> TASK PROMPT
Below are some records. Return exactly the lines from the one containing "3A Magnesia (100 Tablets) (623, 1273)" through the one containing "Manage Subscription (96, 6)", both included, and only those.

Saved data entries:
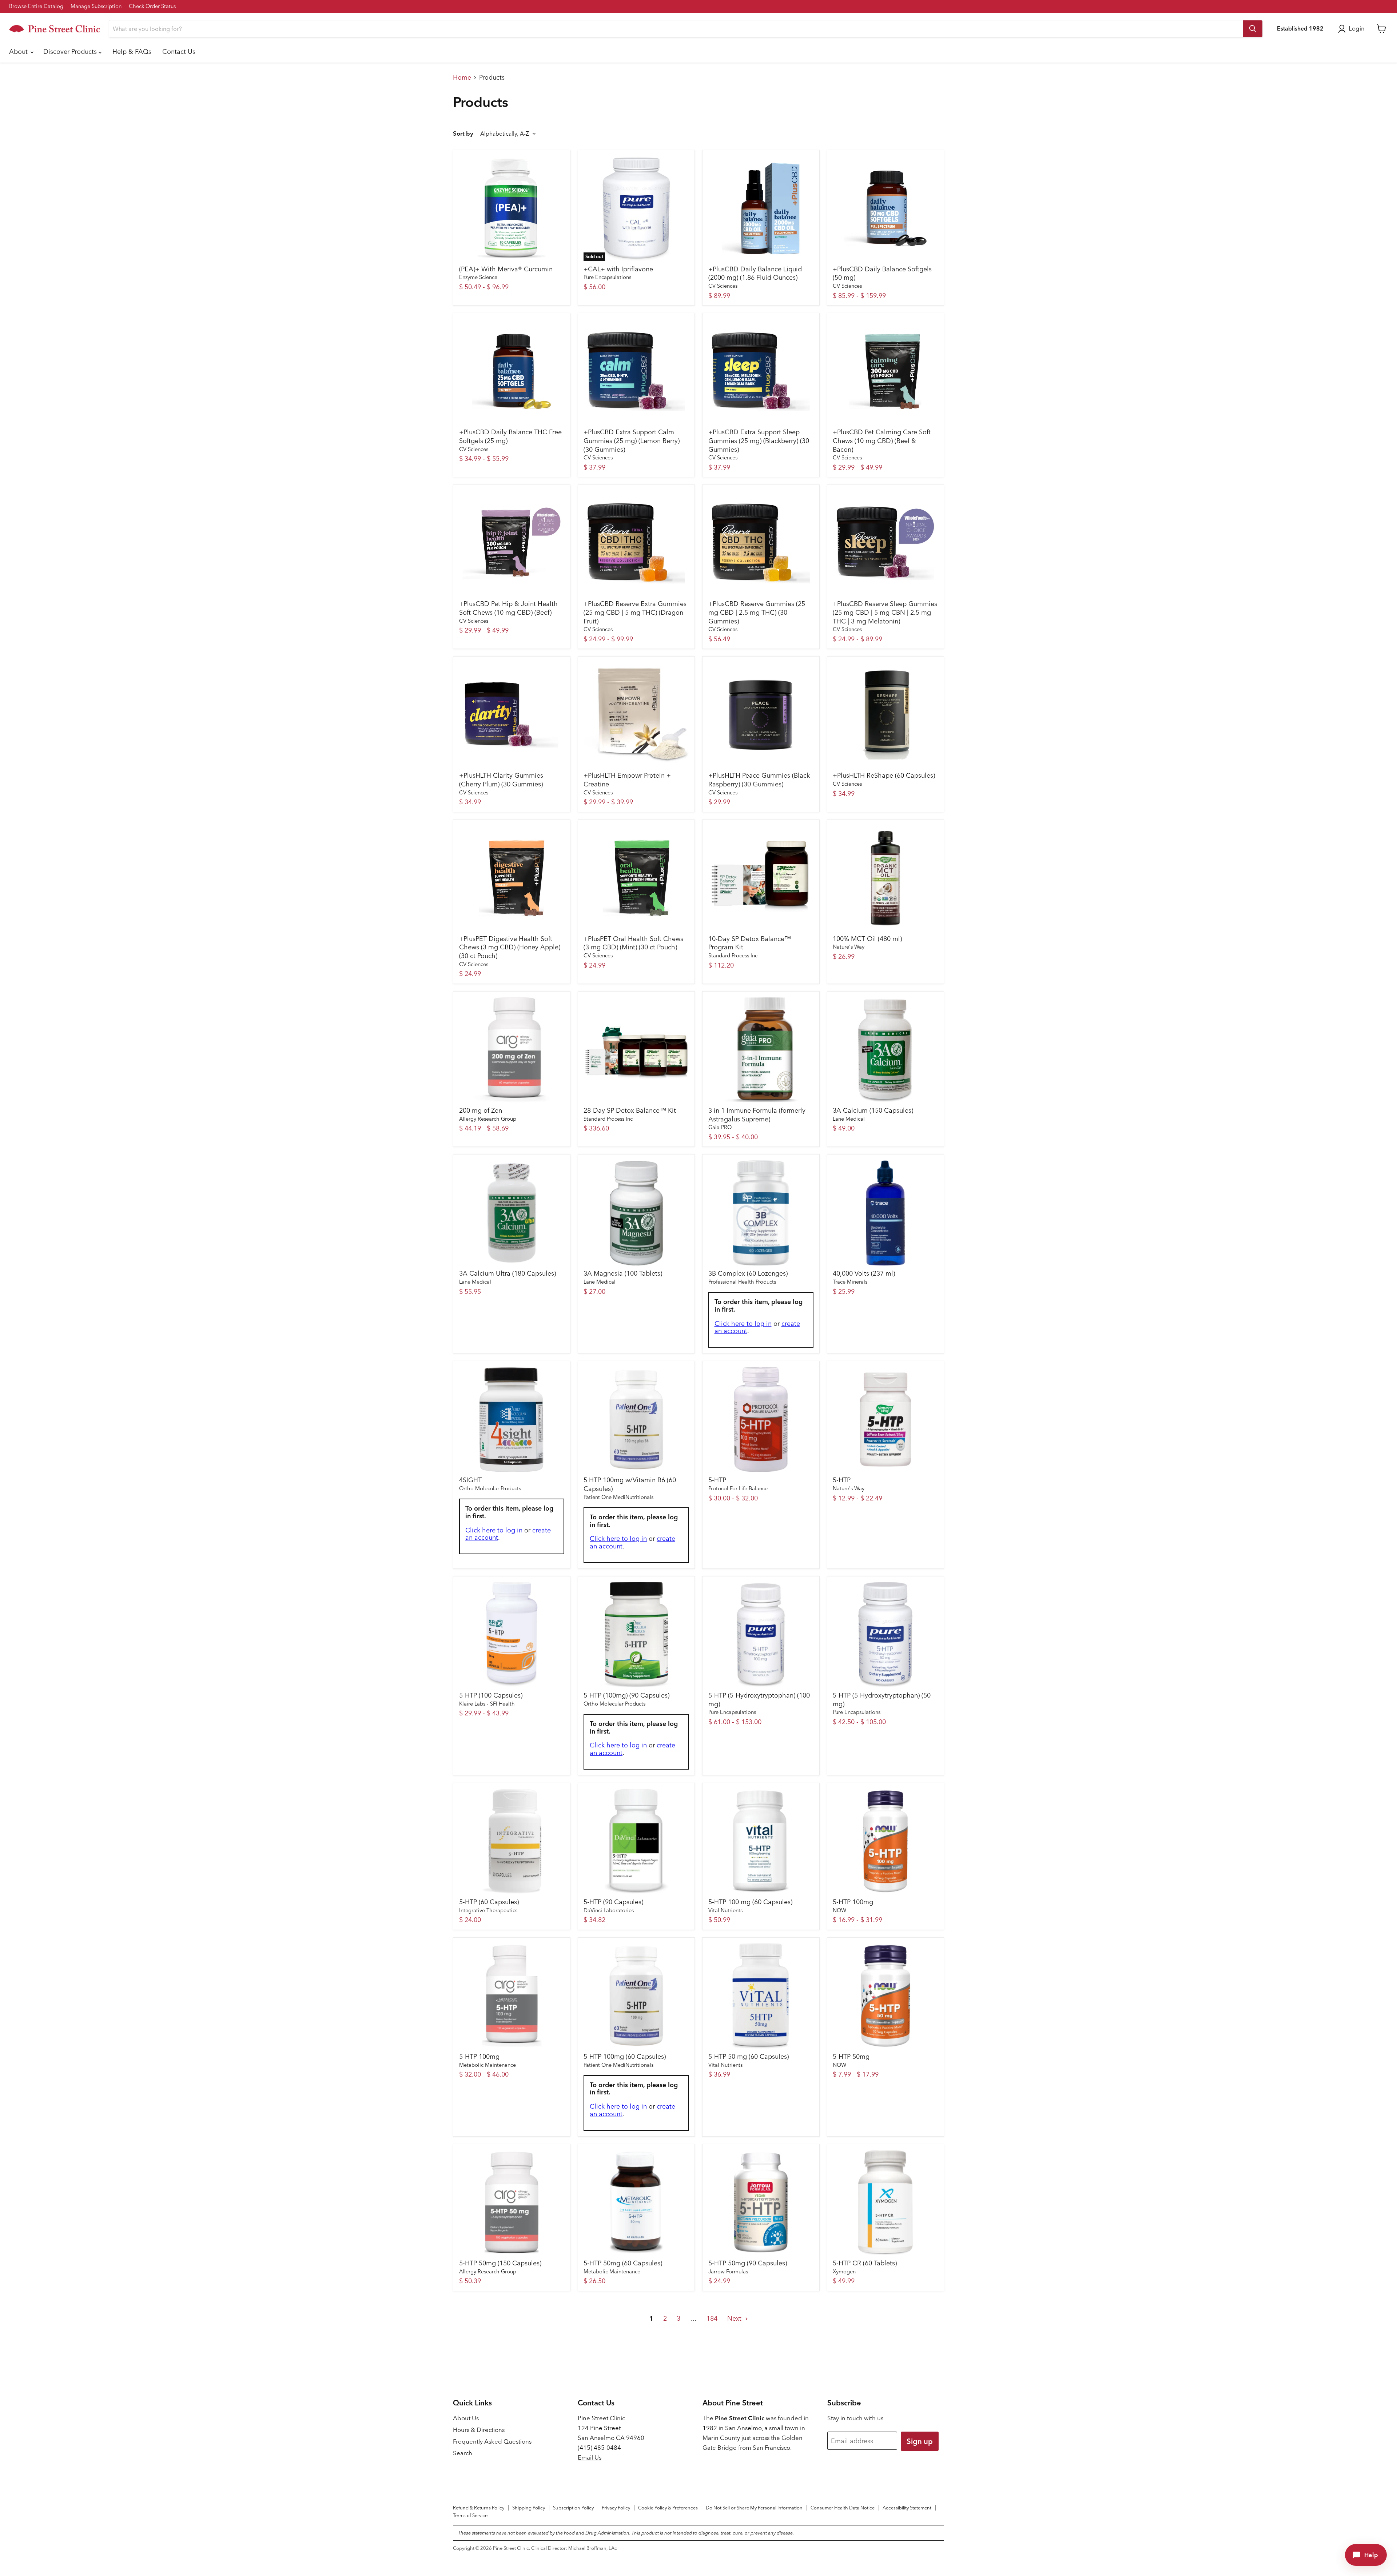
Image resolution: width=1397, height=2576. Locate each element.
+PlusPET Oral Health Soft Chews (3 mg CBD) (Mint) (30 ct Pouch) (633, 943)
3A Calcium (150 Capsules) (873, 1110)
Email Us (589, 2457)
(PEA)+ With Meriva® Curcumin (506, 269)
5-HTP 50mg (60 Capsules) (623, 2263)
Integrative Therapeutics (488, 1910)
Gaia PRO (720, 1127)
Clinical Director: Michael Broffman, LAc (574, 2548)
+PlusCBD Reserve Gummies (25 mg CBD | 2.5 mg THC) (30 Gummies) (756, 612)
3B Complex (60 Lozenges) (748, 1273)
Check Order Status (152, 6)
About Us (466, 2418)
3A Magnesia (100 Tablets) (623, 1273)
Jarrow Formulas (728, 2271)
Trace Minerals (850, 1282)
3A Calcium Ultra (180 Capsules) (507, 1273)
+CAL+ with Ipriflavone (618, 269)
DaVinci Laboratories (609, 1910)
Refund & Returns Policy (478, 2508)
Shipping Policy (528, 2508)
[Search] (1252, 28)
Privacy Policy (616, 2508)
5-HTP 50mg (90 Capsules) (747, 2263)
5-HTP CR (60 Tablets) (865, 2263)
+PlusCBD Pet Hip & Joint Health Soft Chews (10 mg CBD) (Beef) (508, 608)
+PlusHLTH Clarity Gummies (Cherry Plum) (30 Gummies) (501, 779)
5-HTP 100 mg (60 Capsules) (750, 1902)
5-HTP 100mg (853, 1902)
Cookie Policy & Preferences (668, 2508)
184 (712, 2318)
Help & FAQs (131, 51)
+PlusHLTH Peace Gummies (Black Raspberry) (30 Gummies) (759, 779)
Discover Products (71, 51)
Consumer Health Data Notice (843, 2508)
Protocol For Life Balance (738, 1488)
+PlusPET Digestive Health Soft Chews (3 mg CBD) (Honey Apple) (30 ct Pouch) (509, 947)
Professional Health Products (742, 1282)
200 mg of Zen (480, 1110)
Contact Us (178, 51)
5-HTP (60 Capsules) (489, 1902)
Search (462, 2453)
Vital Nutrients (725, 1910)
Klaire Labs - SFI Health (487, 1703)
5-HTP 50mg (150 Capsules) (500, 2263)
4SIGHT (470, 1480)
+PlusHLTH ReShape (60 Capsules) (884, 775)
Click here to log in (743, 1323)
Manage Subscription (96, 6)
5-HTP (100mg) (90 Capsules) (626, 1695)
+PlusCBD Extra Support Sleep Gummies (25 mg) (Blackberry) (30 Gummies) (758, 440)
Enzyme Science (478, 277)
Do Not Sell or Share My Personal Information (754, 2508)
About (19, 51)
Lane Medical (849, 1119)
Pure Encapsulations (607, 277)
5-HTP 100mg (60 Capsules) (625, 2056)
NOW (839, 1910)
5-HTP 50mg (851, 2056)
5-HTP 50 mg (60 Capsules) (748, 2056)
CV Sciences (722, 286)
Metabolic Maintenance (487, 2065)
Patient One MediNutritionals (618, 1497)
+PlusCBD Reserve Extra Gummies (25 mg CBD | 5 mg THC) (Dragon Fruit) (635, 612)
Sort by (463, 133)
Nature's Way (848, 947)
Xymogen (844, 2271)
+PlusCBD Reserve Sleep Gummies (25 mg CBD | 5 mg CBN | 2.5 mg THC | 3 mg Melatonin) (885, 612)
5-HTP (717, 1480)
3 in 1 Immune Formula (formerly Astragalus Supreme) (756, 1114)
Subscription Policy (573, 2508)
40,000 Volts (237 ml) (864, 1273)
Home (462, 77)
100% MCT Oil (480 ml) (867, 938)
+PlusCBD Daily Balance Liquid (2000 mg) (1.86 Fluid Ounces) (755, 273)
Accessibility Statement (907, 2508)
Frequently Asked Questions (492, 2441)
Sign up (920, 2441)
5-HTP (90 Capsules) (613, 1902)
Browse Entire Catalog (36, 6)
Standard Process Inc (732, 955)
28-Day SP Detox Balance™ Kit (630, 1110)
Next (735, 2318)
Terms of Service (470, 2515)
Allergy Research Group (487, 1119)
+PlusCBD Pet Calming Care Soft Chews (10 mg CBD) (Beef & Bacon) (882, 440)
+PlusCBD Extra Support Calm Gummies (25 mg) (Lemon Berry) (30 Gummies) (632, 440)
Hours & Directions (479, 2429)
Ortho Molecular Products (490, 1488)
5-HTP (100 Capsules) (490, 1695)
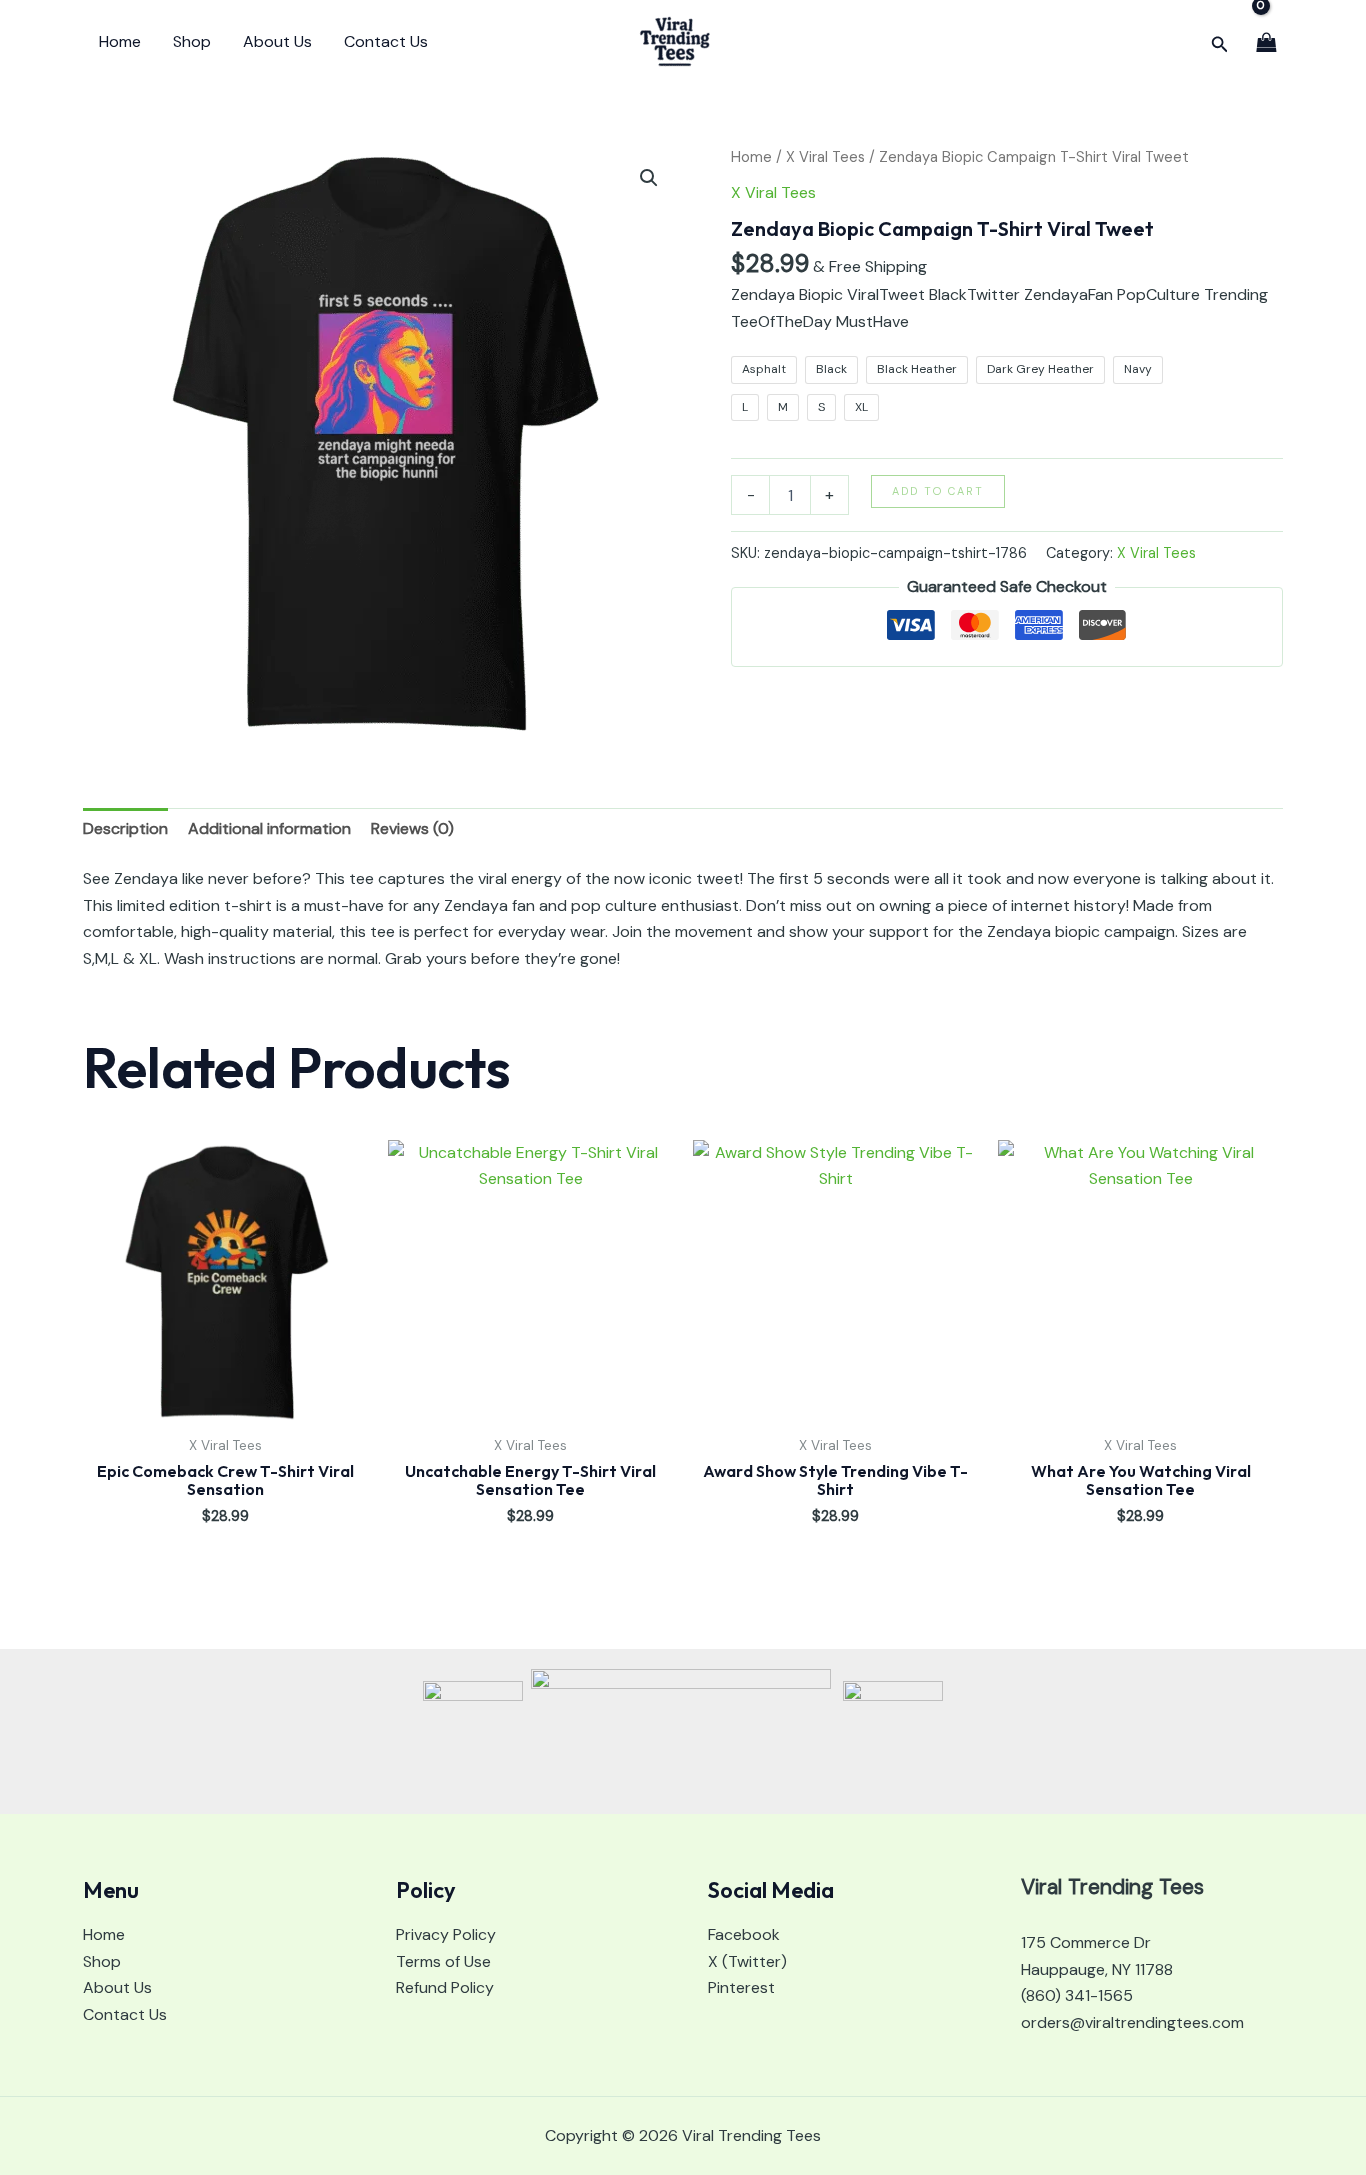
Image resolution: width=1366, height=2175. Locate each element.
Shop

> EXERCISE OUTPUT
3A Magnesia (100 Tablets) (623, 1273)
Jarrow Formulas (728, 2271)
Trace Minerals (850, 1282)
3A Calcium Ultra (180 Capsules) (507, 1273)
+CAL+ with Ipriflavone (618, 269)
DaVinci Laboratories (609, 1910)
Refund & Returns Policy (478, 2508)
Shipping Policy (528, 2508)
[Search] (1252, 28)
Privacy Policy (616, 2508)
5-HTP 50mg (90 Capsules) (747, 2263)
5-HTP CR (60 Tablets) (865, 2263)
+PlusCBD Pet Hip & Joint Health Soft Chews (10 mg CBD) (Beef) (508, 608)
+PlusHLTH Clarity Gummies (Cherry Plum) (30 Gummies) (501, 779)
5-HTP 100 mg (60 Capsules) (750, 1902)
5-HTP 100mg (853, 1902)
Cookie Policy & Preferences (668, 2508)
184 (712, 2318)
Help & FAQs (131, 51)
+PlusHLTH Peace Gummies (Black Raspberry) (30 Gummies) (759, 779)
Discover Products (71, 51)
Consumer Health Data Notice (843, 2508)
Protocol For Life Balance (738, 1488)
+PlusPET Digestive Health Soft Chews (3 mg CBD) (Honey Apple) (30 ct Pouch) (509, 947)
Professional Health Products (742, 1282)
200 mg of Zen (480, 1110)
Contact Us (178, 51)
5-HTP (60 Capsules) (489, 1902)
Search (462, 2453)
Vital Nutrients (725, 1910)
Klaire Labs - SFI Health (487, 1703)
5-HTP 50mg (150 Capsules) (500, 2263)
4SIGHT (470, 1480)
+PlusHLTH ReShape (60 Capsules) (884, 775)
Click here to log in (743, 1323)
Manage Subscription (96, 6)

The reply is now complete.